**EXERCISE DIRECTIONS**.
Copy out only the lines running from the one that contains "You are a computer-use" through the end of the listing. Pictures stay out.

== INPUT MATERIAL ==

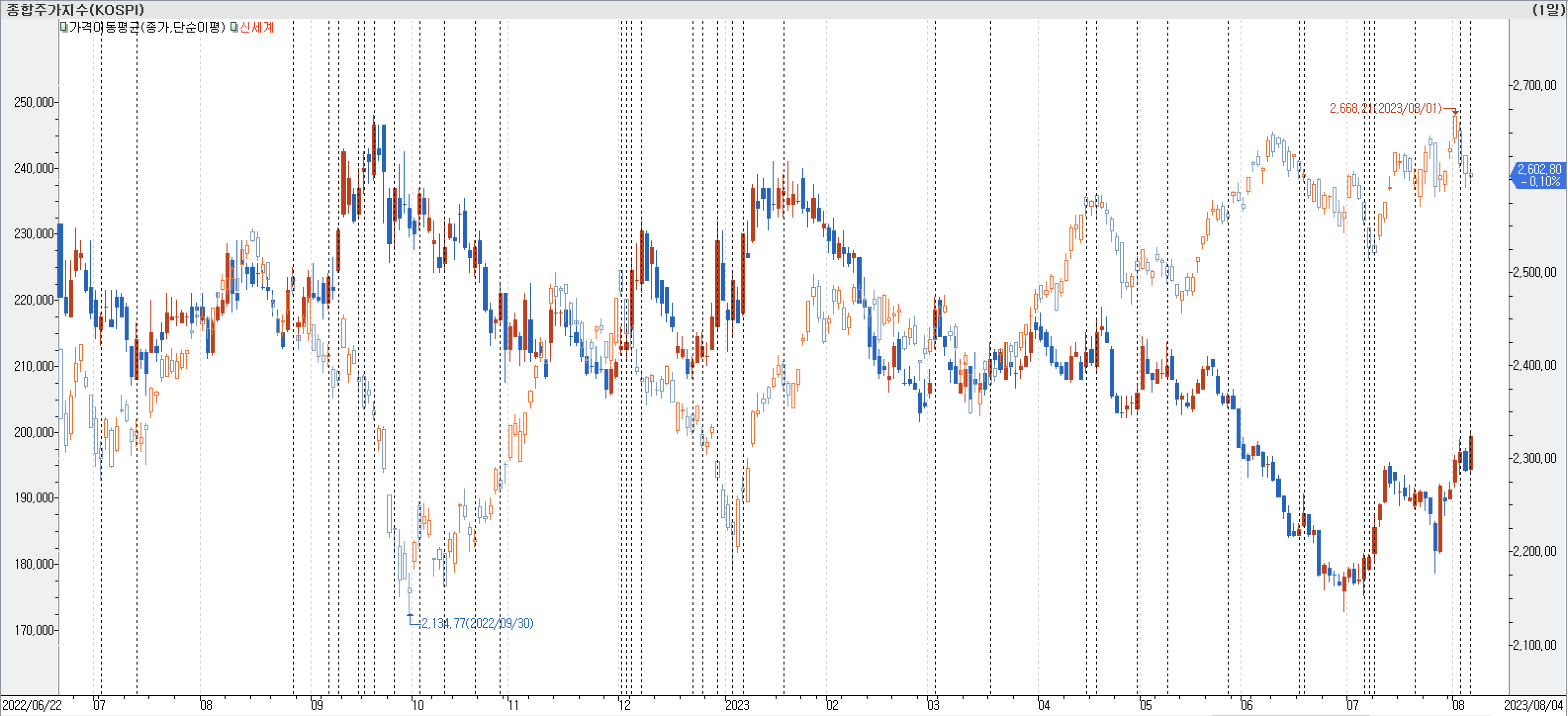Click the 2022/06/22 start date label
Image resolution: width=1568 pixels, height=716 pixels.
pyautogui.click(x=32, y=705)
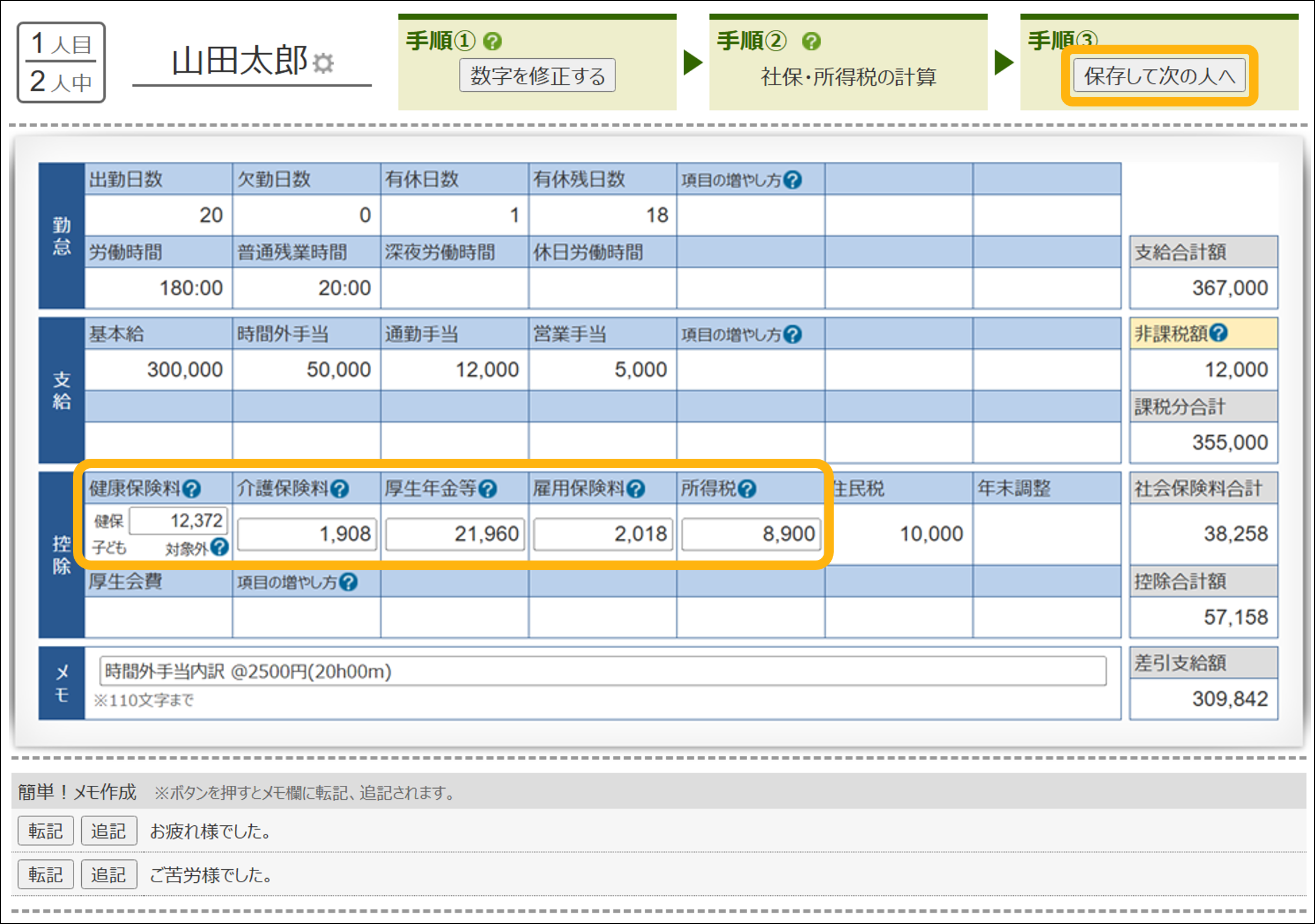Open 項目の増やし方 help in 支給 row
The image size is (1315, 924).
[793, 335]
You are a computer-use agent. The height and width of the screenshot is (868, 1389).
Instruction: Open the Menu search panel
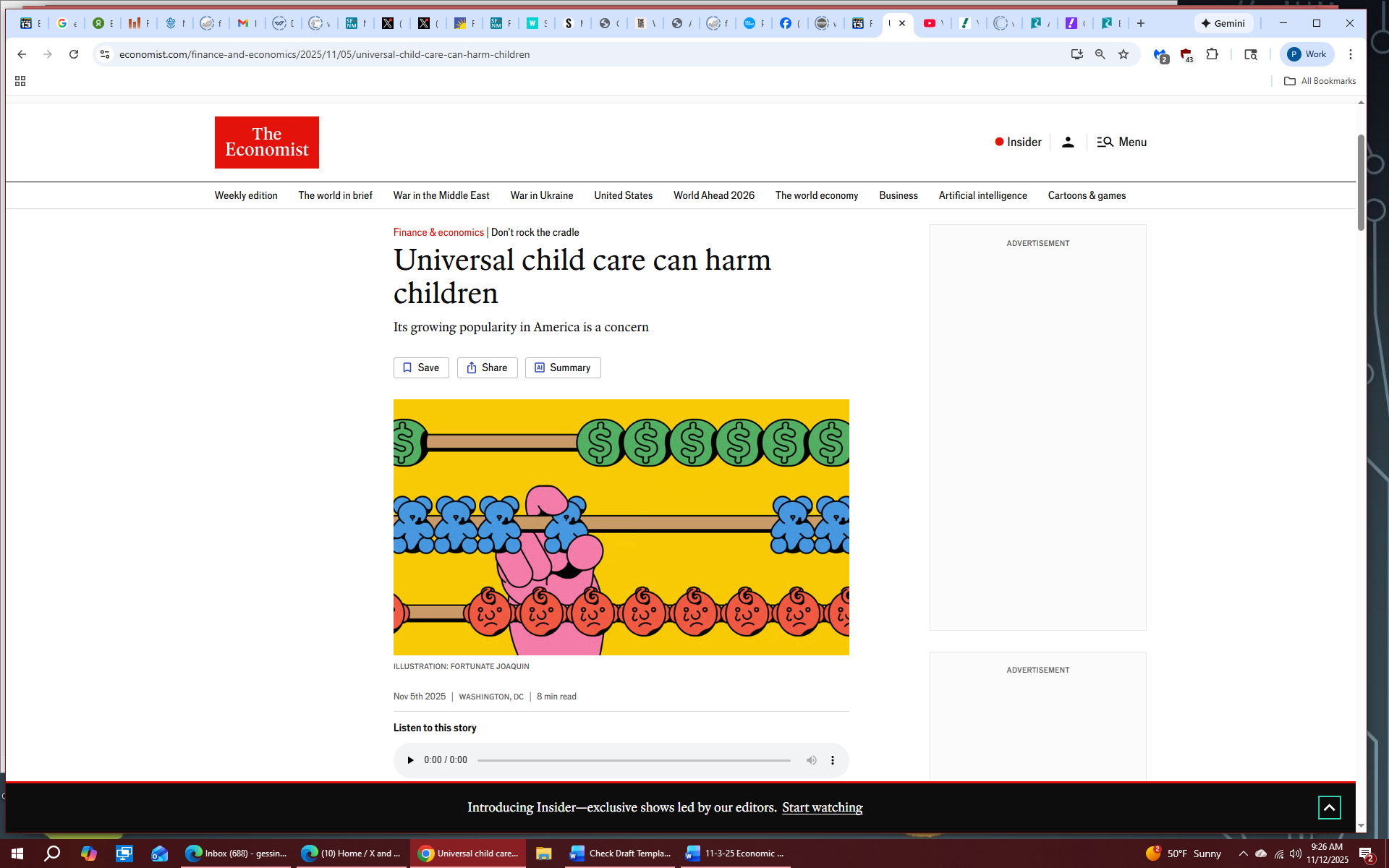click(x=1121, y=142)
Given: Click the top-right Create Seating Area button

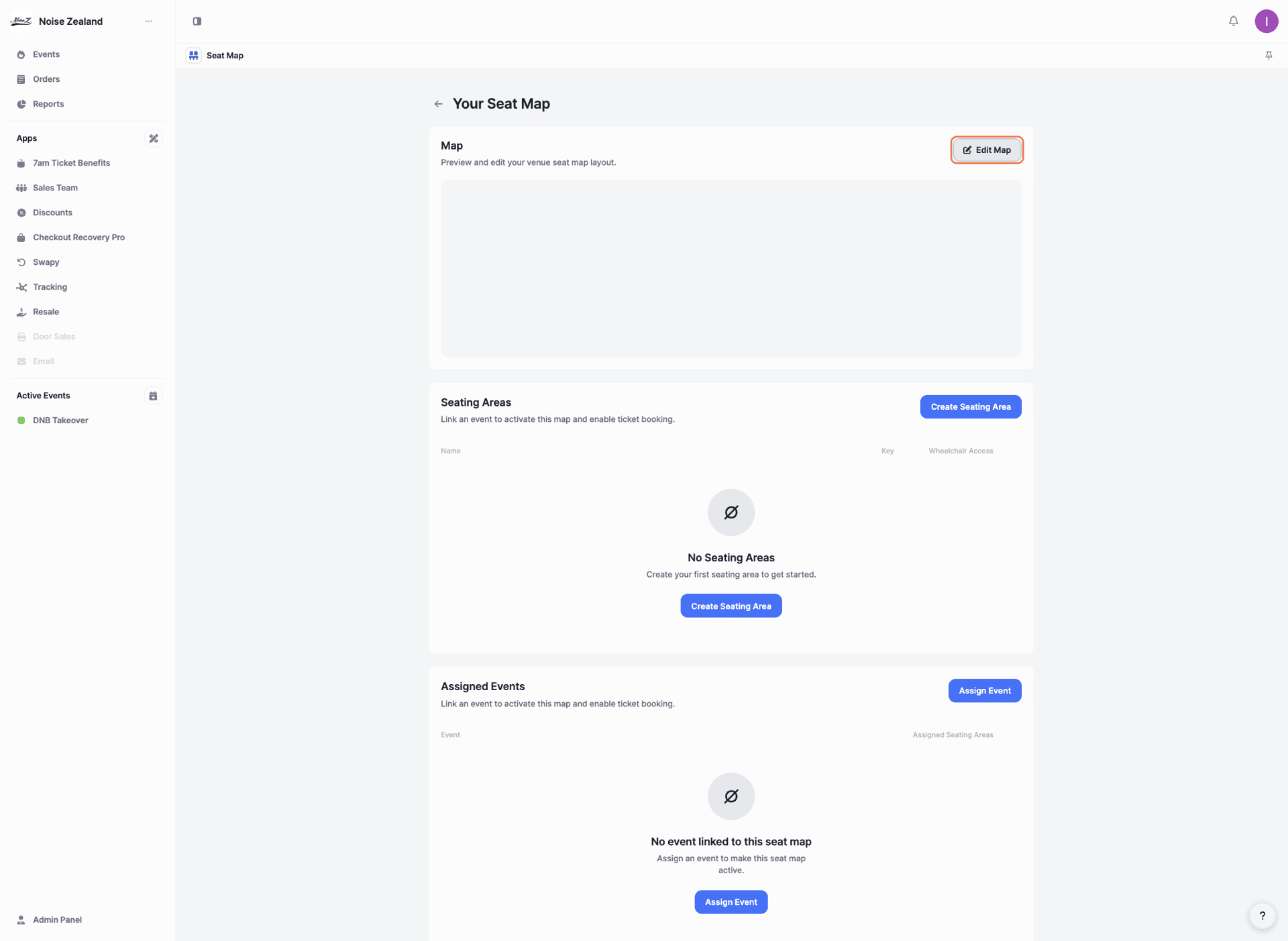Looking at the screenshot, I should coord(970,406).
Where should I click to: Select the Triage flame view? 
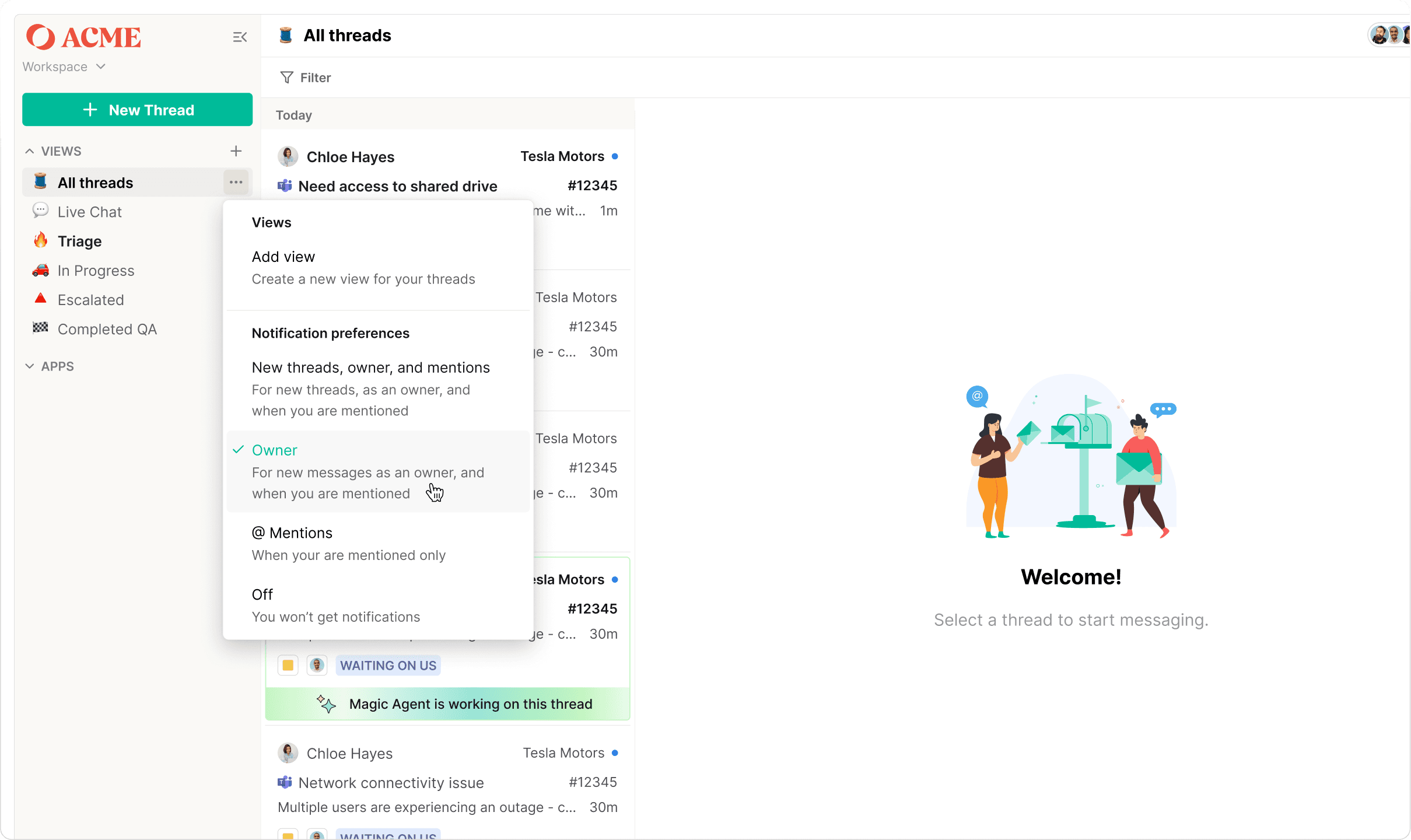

===

**EXERCISE RESPONSE**.
You are a computer-use agent. The height and width of the screenshot is (868, 1389).
Instruction: Open the Menu search panel
click(x=1121, y=142)
Given: Click the top-right Create Seating Area button

Looking at the screenshot, I should coord(970,406).
Where should I click to: Select the Triage flame view? 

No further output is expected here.